▸ Items from a data source:
>>>
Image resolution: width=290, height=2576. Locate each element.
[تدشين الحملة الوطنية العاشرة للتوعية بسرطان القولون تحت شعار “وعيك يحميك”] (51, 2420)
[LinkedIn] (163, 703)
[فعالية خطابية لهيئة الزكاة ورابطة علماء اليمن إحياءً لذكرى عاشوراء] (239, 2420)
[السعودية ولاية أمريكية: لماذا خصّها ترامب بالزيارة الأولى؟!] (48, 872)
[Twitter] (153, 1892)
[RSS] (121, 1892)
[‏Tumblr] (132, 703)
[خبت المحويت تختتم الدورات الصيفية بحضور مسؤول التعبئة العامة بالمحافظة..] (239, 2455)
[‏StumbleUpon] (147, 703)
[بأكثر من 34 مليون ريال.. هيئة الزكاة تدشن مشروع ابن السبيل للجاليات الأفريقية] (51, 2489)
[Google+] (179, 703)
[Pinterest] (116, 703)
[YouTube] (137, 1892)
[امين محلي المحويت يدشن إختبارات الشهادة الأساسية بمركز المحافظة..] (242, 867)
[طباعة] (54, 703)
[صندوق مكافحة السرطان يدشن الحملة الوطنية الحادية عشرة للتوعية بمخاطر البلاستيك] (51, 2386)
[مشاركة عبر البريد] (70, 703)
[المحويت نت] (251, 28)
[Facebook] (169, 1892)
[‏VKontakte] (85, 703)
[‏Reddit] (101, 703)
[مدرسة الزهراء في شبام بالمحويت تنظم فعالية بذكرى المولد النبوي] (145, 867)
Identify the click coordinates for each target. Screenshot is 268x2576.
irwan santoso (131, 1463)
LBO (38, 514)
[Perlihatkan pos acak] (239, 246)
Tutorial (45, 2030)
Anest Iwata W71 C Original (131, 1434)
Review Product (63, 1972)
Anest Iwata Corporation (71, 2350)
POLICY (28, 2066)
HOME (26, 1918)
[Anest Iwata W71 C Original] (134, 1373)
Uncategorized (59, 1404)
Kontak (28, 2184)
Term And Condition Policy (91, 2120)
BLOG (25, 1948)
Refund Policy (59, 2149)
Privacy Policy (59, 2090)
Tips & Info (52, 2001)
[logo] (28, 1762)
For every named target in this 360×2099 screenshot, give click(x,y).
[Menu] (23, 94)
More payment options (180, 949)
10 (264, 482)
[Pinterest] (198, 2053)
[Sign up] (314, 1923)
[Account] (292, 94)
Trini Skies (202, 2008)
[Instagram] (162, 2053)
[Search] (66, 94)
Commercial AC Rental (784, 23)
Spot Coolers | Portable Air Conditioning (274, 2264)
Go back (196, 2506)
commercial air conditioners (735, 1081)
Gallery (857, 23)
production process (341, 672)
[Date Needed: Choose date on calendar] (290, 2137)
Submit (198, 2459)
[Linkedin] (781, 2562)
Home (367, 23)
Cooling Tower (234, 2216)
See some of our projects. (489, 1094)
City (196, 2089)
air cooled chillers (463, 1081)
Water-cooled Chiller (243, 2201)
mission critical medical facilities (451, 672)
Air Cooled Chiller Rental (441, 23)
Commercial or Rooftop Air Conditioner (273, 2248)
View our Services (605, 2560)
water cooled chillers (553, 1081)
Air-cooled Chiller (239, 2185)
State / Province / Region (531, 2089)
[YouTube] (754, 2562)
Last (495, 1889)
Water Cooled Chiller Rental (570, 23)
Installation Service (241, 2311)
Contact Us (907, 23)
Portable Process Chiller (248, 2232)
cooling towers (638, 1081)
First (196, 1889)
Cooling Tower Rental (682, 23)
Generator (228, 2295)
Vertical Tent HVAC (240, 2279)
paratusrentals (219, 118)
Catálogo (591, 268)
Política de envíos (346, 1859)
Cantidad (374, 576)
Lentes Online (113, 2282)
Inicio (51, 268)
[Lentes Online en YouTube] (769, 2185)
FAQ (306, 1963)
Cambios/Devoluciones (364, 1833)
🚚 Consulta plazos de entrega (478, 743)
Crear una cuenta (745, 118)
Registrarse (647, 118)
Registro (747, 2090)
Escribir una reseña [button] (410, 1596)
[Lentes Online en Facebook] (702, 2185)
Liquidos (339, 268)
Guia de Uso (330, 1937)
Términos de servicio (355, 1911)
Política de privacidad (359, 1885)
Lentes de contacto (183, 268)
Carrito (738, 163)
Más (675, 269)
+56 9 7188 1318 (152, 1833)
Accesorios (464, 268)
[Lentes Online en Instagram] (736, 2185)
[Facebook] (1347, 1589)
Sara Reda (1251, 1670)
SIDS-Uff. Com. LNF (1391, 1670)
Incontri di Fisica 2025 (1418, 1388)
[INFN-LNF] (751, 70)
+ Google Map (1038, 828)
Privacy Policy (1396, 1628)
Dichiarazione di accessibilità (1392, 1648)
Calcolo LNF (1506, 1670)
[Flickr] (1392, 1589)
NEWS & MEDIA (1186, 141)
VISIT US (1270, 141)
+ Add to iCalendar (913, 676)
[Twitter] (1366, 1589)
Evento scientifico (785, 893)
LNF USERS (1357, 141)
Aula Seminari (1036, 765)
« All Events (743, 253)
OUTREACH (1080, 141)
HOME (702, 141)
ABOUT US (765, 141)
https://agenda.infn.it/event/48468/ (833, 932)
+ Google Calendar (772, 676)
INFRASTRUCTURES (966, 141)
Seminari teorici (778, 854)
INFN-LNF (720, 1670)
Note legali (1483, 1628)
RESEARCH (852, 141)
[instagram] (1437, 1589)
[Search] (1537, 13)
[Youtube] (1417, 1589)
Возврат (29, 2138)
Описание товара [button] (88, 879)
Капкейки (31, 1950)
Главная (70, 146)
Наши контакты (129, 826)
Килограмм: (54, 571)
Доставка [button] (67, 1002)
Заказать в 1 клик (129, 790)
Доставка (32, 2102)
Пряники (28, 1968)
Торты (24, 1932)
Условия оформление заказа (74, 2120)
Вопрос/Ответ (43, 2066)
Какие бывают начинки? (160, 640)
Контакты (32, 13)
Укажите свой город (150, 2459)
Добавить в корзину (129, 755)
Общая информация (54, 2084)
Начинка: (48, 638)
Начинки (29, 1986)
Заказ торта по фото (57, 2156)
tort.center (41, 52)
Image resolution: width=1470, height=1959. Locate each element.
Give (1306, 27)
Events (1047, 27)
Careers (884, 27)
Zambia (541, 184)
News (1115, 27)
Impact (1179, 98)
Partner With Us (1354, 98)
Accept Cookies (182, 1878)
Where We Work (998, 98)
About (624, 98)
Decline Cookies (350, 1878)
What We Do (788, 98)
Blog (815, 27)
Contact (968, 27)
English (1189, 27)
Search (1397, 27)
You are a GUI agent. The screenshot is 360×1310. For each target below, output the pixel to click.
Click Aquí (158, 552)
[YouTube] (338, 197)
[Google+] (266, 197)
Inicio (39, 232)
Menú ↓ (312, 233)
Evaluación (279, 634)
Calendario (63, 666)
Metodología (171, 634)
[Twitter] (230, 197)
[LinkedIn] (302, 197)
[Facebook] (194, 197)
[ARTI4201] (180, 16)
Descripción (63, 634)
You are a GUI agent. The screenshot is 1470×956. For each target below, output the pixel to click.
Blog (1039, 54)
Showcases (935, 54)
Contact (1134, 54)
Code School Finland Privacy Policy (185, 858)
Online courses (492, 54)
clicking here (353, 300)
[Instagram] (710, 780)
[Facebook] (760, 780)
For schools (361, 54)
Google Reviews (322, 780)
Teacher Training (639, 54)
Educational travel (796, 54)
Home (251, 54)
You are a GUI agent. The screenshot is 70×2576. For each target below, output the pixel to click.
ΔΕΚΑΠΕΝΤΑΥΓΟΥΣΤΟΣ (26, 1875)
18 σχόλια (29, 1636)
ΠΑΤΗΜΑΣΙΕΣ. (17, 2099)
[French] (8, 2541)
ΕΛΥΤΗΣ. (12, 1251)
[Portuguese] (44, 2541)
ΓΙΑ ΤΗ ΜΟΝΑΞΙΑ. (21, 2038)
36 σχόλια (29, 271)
<<<
▸ Exercise: Only the lines from the one bearing "You are a GUI agent. The screenshot is 1470×956." through the end of the entries above belong in the answer, each one exactly as given.

▸ Solution to the exercise:
You are a GUI agent. The screenshot is 1470×956. For each target below, output the pixel to click.
Blog (1039, 54)
Showcases (935, 54)
Contact (1134, 54)
Code School Finland Privacy Policy (185, 858)
Online courses (492, 54)
clicking here (353, 300)
[Instagram] (710, 780)
[Facebook] (760, 780)
For schools (361, 54)
Google Reviews (322, 780)
Teacher Training (639, 54)
Educational travel (796, 54)
Home (251, 54)
You are a GUI agent. The screenshot is 70×2576. For each target below, output the pixel to click.
ΔΕΚΑΠΕΝΤΑΥΓΟΥΣΤΟΣ (26, 1875)
18 σχόλια (29, 1636)
ΠΑΤΗΜΑΣΙΕΣ. (17, 2099)
[French] (8, 2541)
ΕΛΥΤΗΣ. (12, 1251)
[Portuguese] (44, 2541)
ΓΙΑ ΤΗ ΜΟΝΑΞΙΑ. (21, 2038)
36 σχόλια (29, 271)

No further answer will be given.